CHAPTER 11: BUSINESS CONTINUITY MANAGEMENT

Business continuity management is a systematic process of risk management and planning designed to ensure a quick return to an acceptable level of service after a disruption, regardless of its nature. The idea is to ensure the organisation’s survival, even in the face of the unexpected, by ensuring its most critical business functions continue to operate – even if at a reduced capacity – so core business activities can keep going while you attend to the disruption.

Preparing for disruption

It is impossible to anticipate every possible type of disruption – global events such as the COVID-19 lockdowns and the 2021 Suez Canal obstruction have made this extremely clear. Therefore, organisations must not only rely on their risk assessment, which focuses on what threats might harm them, but also identify their most critical business operations, assets and resources, and consider what backups they can rely on, even if only temporarily.

By knowing how to cope with, for example, inaccessible workplaces – whatever the cause of the inaccessibility – you can make sure that you have remote working technologies in place and train staff how to use them. You should prepare a range of such solutions that simply focus on preserving your critical business activities during a disruption, without being too specific about the nature of that disruption.

You should consider what business continuity solutions – for before, during and after a disruption – you can use to:

Meet your requirements and objectives;

Protect your critical business activities;

Maintain access to key resources;

Reduce the likelihood of a disruption; and

Reduce the impact of a disruption.

You will need multiple solutions to cover all these points; however, one solution can work for different types of disruption – for example, remote working technologies are a solution for site closures as well as for a train strike that prevents a meaningful number of staff from getting to the workplace.

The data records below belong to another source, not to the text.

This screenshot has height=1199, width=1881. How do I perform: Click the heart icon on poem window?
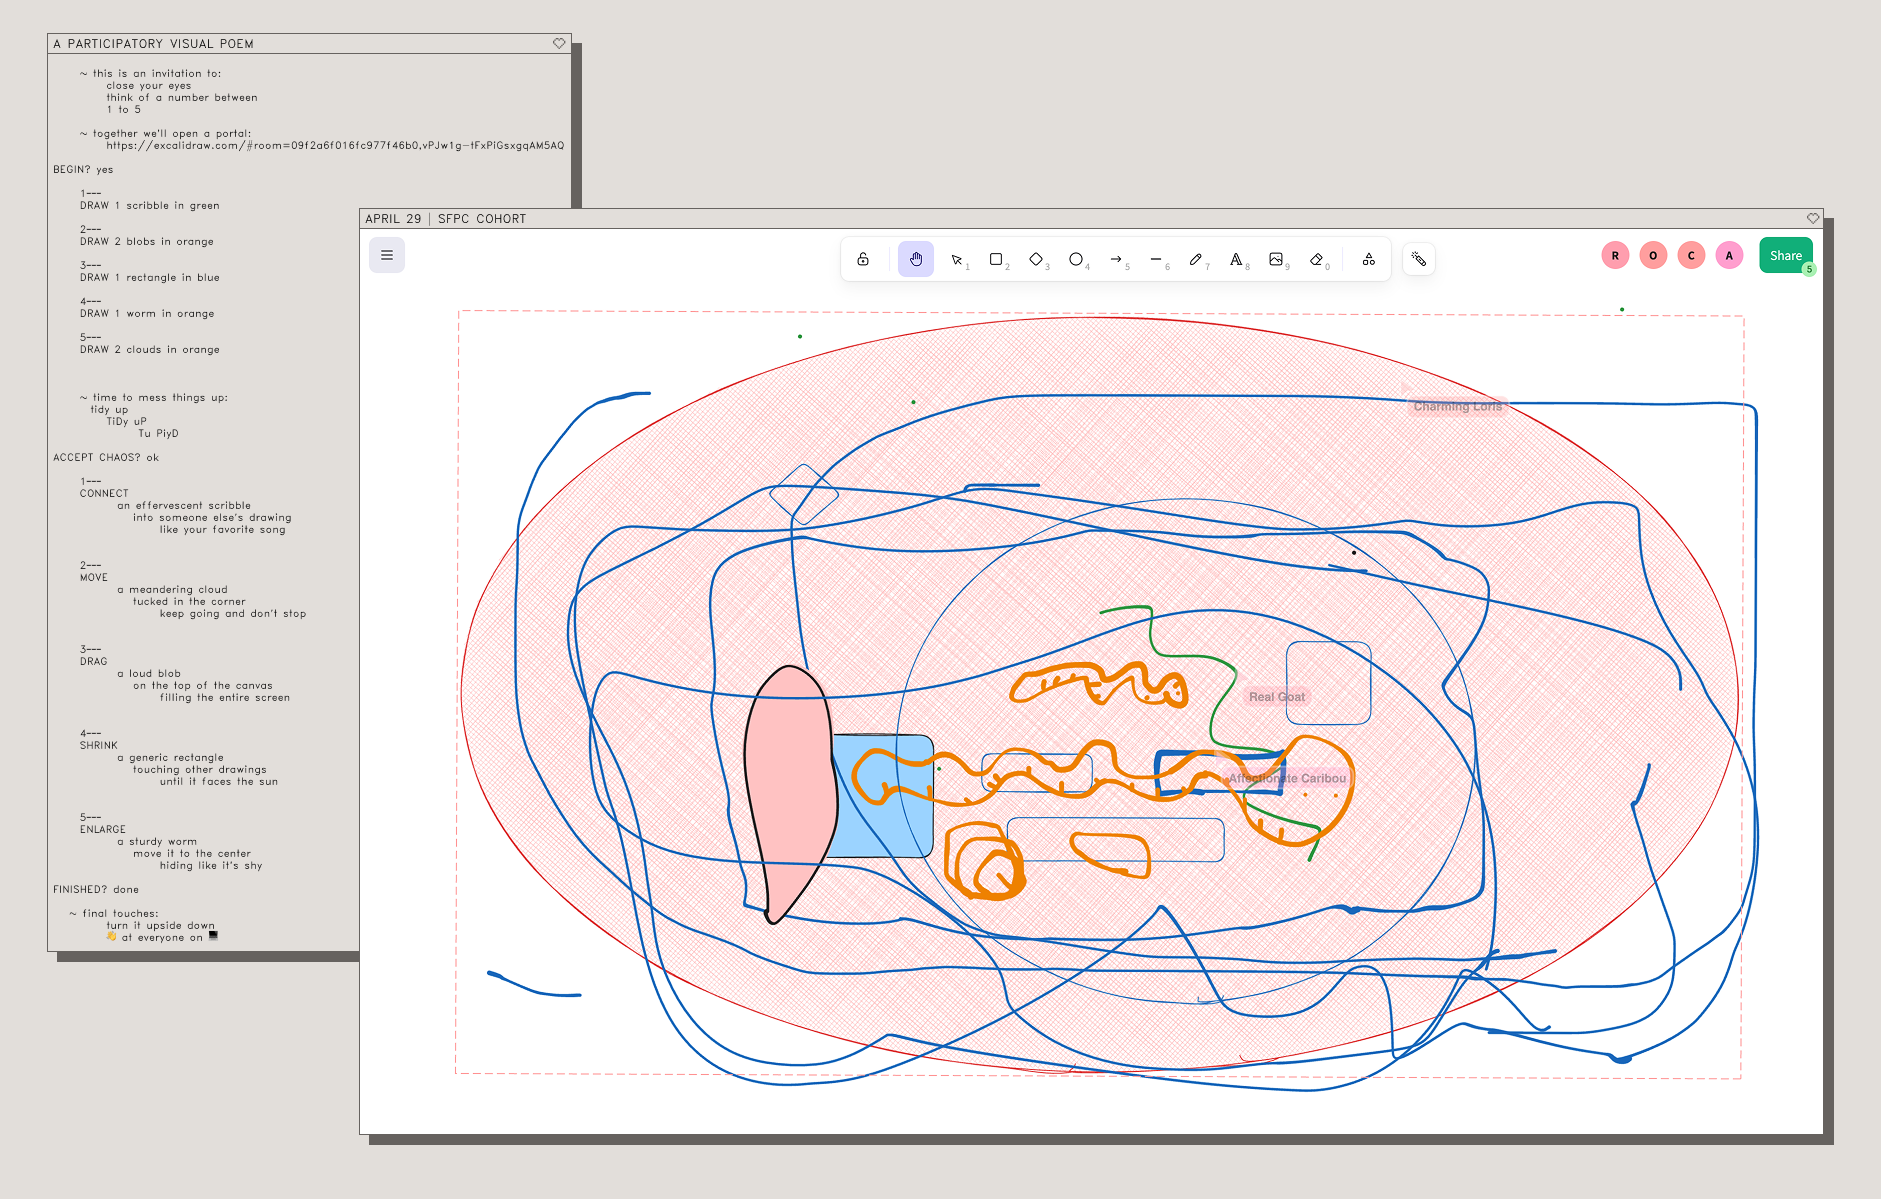click(559, 43)
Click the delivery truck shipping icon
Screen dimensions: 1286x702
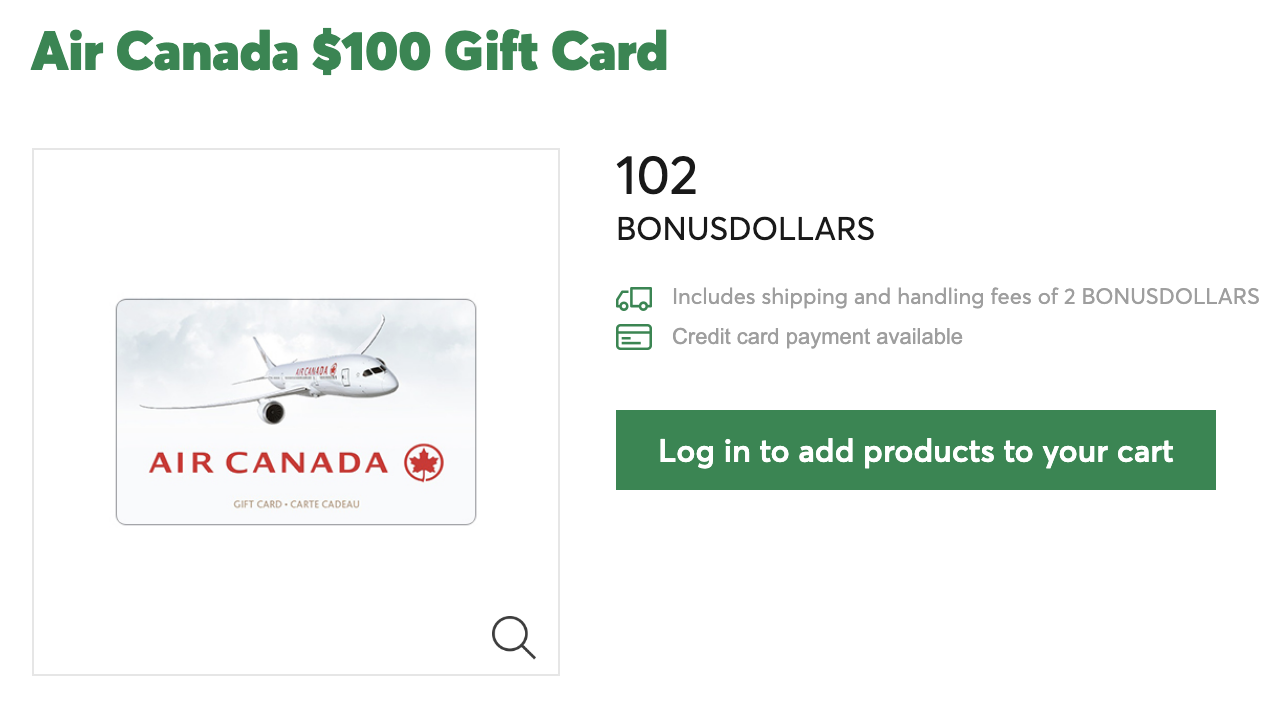pyautogui.click(x=634, y=297)
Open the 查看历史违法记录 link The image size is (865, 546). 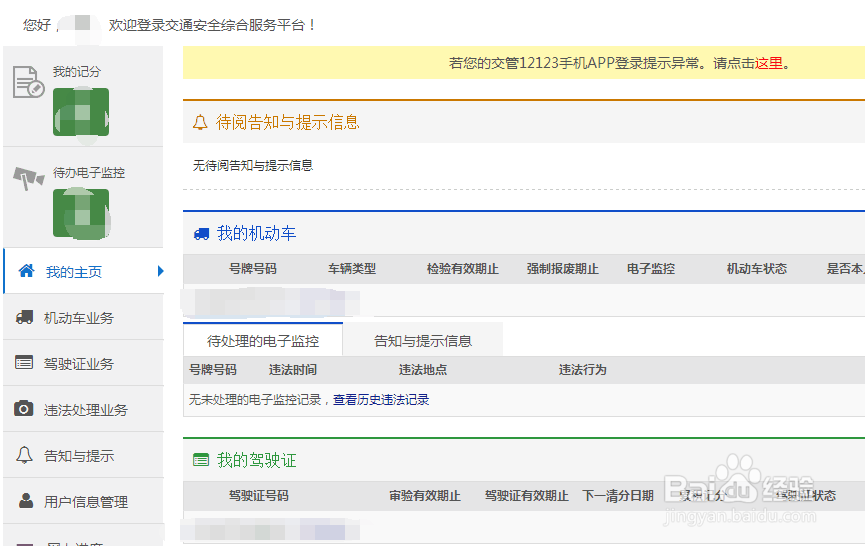click(x=381, y=399)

As you combine solutions, you are effectively building your response strategies. These should detail the solutions you will use, and at what stage of the disruption you will use them. This information provides the outline for your business continuity plans.

Business continuity plans

Business continuity plans are probably the most common aspect of business continuity management. Unfortunately, it is nearly as common for those plans to be ineffective, as they are often out of date and untested.

To create effective plans for both the foreseeable and unforeseeable, and that make the most of the solutions you have already prepared, develop several broad scenarios for which responses are likely to be similar. You might, for example, develop plans for:

Major site or premises incidents (fires, floods, etc.);

Information and communications system failures (whatever the cause);

Supply chain failures; and

Pandemics and similar scenarios.

To ensure your plans are as effective as possible, make sure they use clear and specific language, and directly refer to predefined thresholds for activating the plan. Also make sure that they set out when the plans can be deactivated, how reporting is conducted, the roles and responsibilities of people involved in deploying the plan, and any supporting information necessary. Finally, ensure they are communicated and accessible to all those who will need to use them when activated.

Last but not least, to be sure your plans work as intended, make sure you test them at least annually, and incorporate any lessons learned. This will also familiarise staff with what they need to do – exercises are essentially, in themselves, a means of mitigating the risk.

Real disruptions – especially out of our control and on a global scale – should be rare, but history teaches us that they happen to even the best-managed organisations. It is therefore important to be prepared, so you can act swiftly when they happen, ensuring your organisation does not just survive them, but comes out stronger on the other side.